# Tsf



## scooter206 (Apr 4, 2013)

I want to show some chickens at texas state fair any ideas of breeds


Sent from my iPhone using Goat Forum


----------



## canyontrailgoats (Jan 4, 2014)

Go with a breed that's uncommon for your area, so they're unique. You're more likely to win best of breed doing that...


----------



## scooter206 (Apr 4, 2013)

canyontrailgoats said:


> Go with a breed that's uncommon for your area, so they're unique. You're more likely to win best of breed doing that...


Ayyye that's a really good idea

Sent from my iPhone using Goat Forum


----------



## mjs500doo (Nov 24, 2012)

I personally breed for quality using top bloodlines. I personally do not blink an eye while paying $60-150 for my next high quality English Orpington. The key to showing chickens is to find a breeder who concentrates on breeding optimum true-standard birds and always looking to better their flock.
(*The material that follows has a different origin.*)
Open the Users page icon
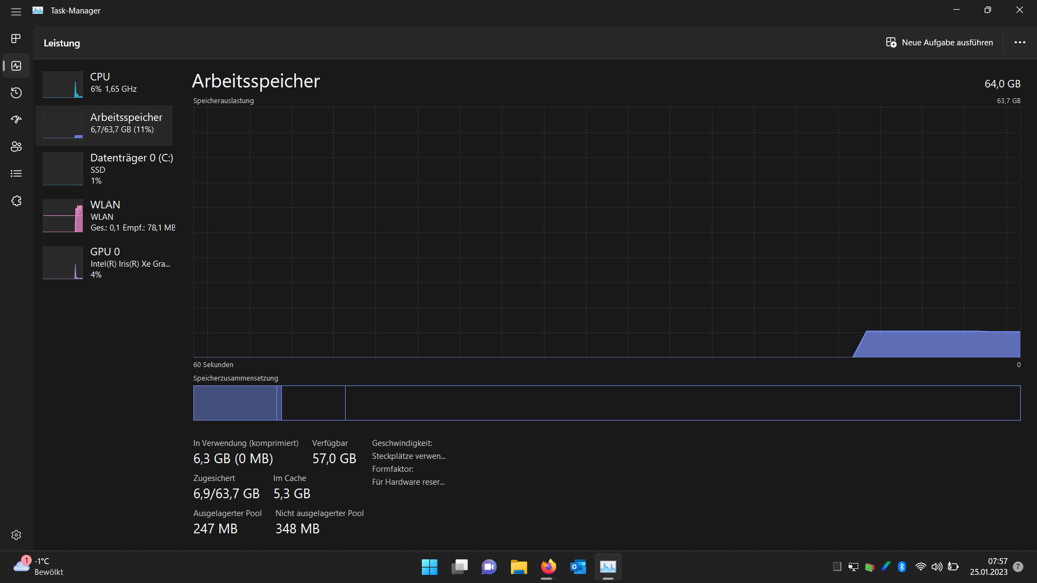This screenshot has width=1037, height=583. pyautogui.click(x=16, y=147)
Typically looking through a breed's association page gives you a good idea of who to start with for looking into quality chicks. 

Just don't buy hatchery type stock and expect to win much. They're typically quantity over quality. I do grant a couple of hatcheries a little credit for trying to breed for standards but it's not enough if you're looking for a champion.


----------



## goatpoultryduckrabbit (Dec 27, 2013)

You should show silkies! They are a very nice show breed and very calm and tamed  


Sent from my iPad using Goat Forum


----------